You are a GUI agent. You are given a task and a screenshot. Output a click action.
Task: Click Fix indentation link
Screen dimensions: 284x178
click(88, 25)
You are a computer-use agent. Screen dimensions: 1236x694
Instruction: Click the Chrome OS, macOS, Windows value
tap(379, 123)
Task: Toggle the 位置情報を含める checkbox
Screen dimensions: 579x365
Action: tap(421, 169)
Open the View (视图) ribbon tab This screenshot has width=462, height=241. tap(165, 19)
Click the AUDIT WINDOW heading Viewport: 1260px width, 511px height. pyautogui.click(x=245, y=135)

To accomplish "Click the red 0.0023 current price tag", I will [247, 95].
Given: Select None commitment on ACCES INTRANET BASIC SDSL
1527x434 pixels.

★ ★ ★ ★ ★ ★ ★

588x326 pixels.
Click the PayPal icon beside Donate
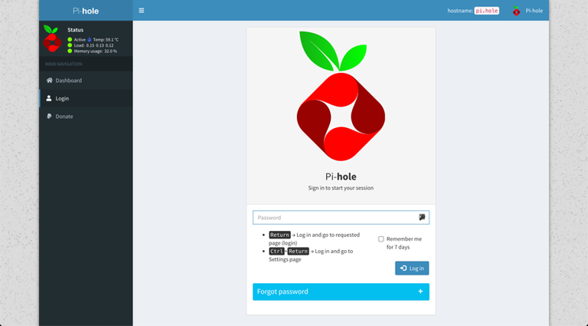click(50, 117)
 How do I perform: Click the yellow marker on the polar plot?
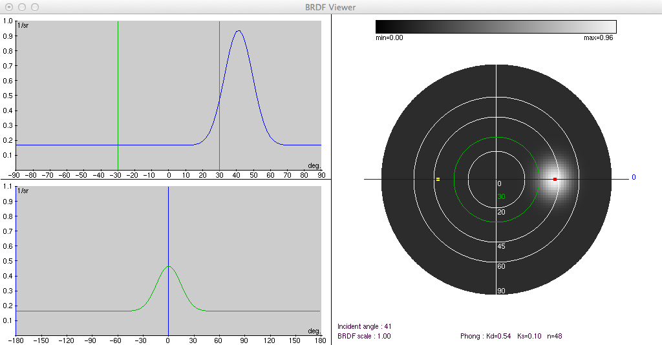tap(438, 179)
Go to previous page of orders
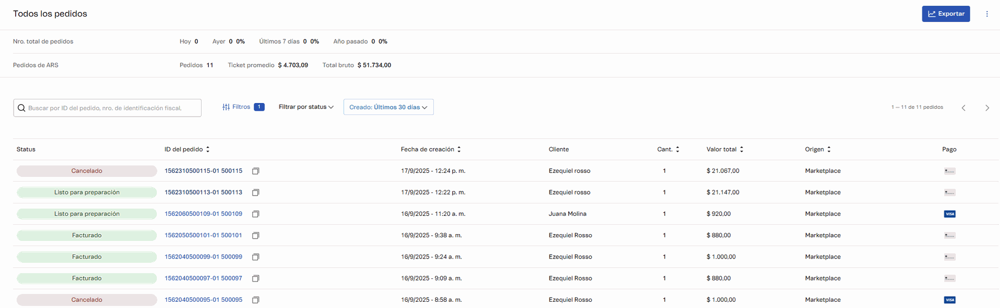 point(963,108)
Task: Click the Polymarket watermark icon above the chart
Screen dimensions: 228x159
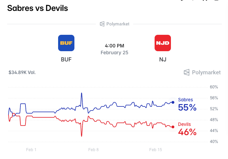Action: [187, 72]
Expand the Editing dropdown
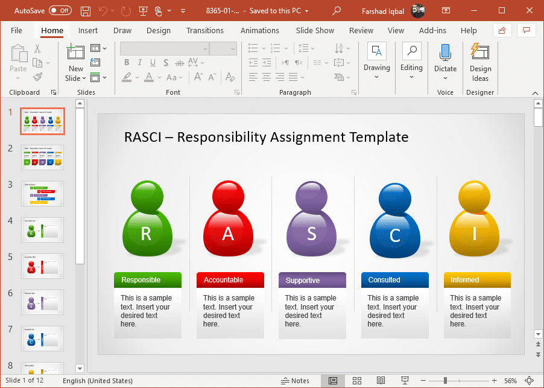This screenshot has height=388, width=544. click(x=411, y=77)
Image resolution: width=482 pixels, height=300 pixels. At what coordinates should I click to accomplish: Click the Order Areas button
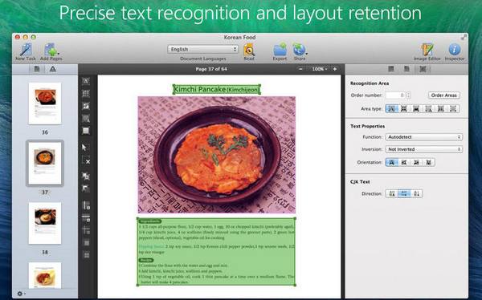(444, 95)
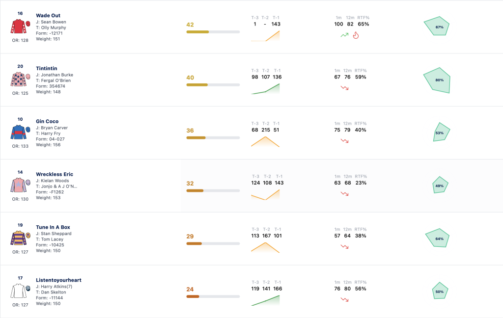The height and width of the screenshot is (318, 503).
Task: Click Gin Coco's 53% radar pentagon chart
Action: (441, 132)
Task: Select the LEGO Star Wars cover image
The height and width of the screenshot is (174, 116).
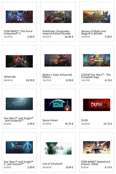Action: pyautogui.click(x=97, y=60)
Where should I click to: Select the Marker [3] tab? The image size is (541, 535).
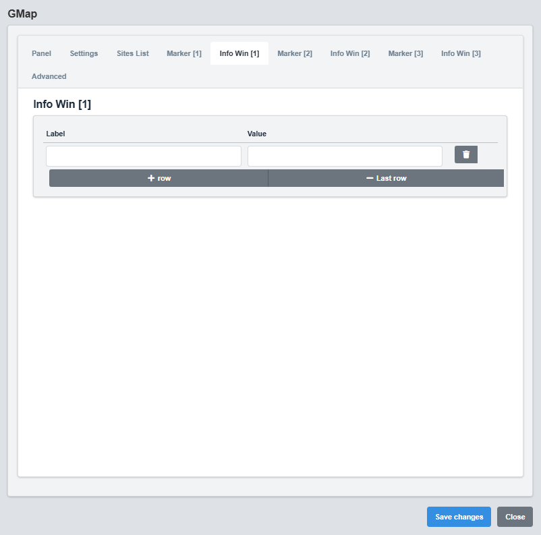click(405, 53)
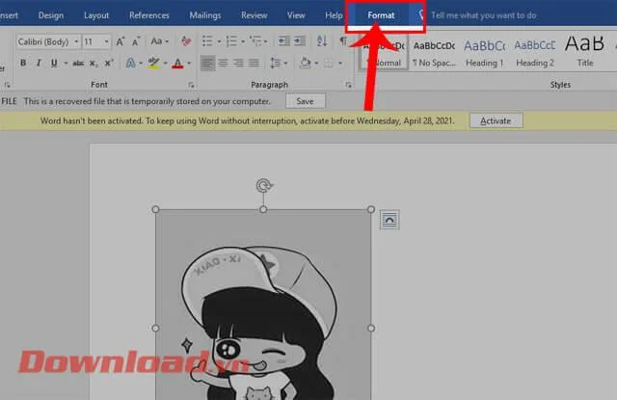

★ ★ ★ ★ ★ ★ ★

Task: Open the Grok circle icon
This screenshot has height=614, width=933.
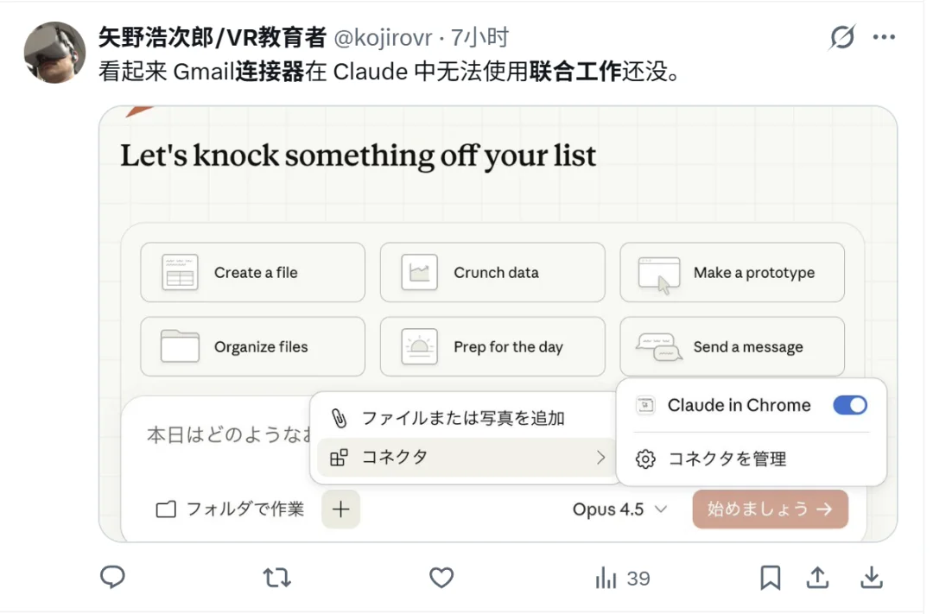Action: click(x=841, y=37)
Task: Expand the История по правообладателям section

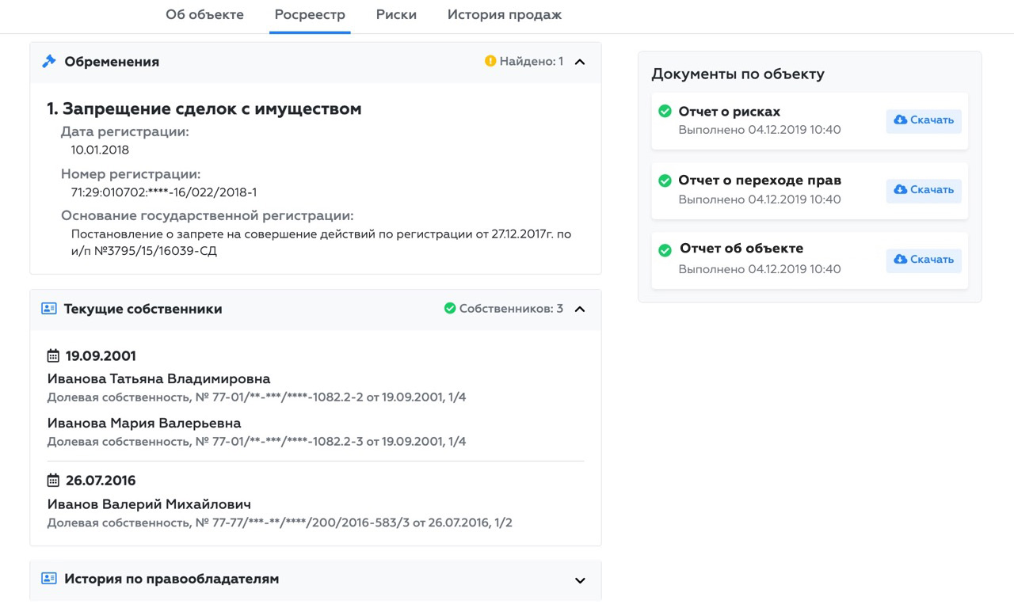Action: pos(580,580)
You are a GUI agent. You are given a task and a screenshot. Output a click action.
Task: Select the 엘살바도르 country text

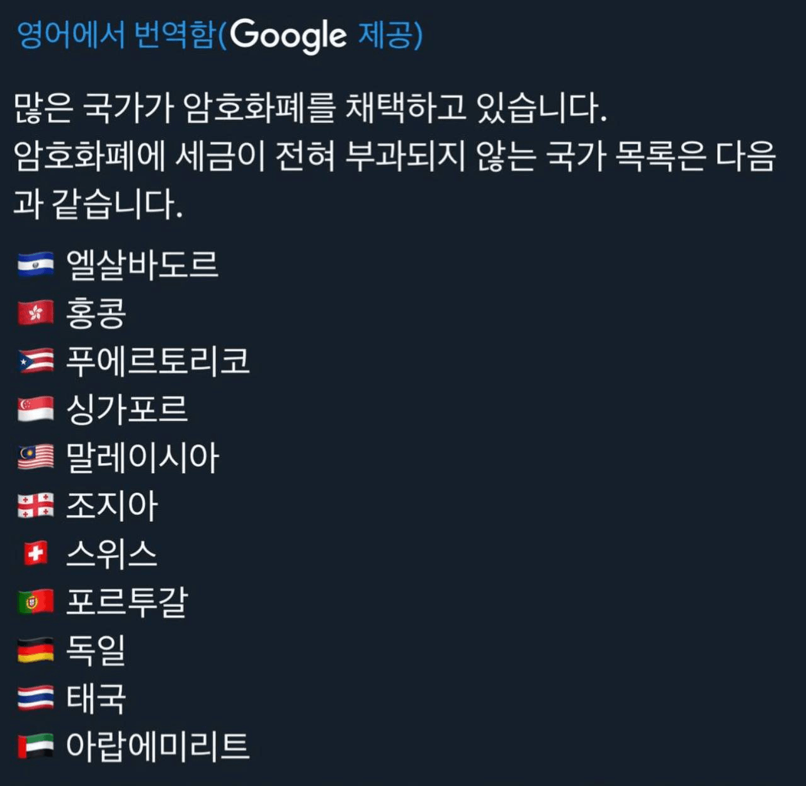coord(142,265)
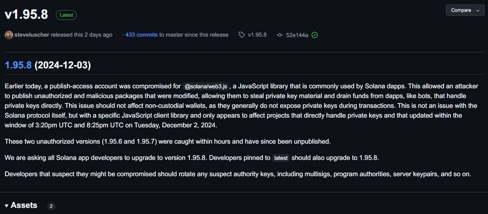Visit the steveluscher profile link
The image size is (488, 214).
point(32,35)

★ ★ ★ ★ ★ ★ ★

Each line in the entries above, starting at the line with "Open the View" and ending at the line with "1527x434 pixels.", is to be printed exactly, and only those lines.

Open the View (视图) ribbon tab This screenshot has width=462, height=241. tap(165, 19)
Click the AUDIT WINDOW heading Viewport: 1260px width, 511px height. pyautogui.click(x=245, y=135)

To accomplish "Click the red 0.0023 current price tag", I will [247, 95].
Given: Select None commitment on ACCES INTRANET BASIC SDSL
1527x434 pixels.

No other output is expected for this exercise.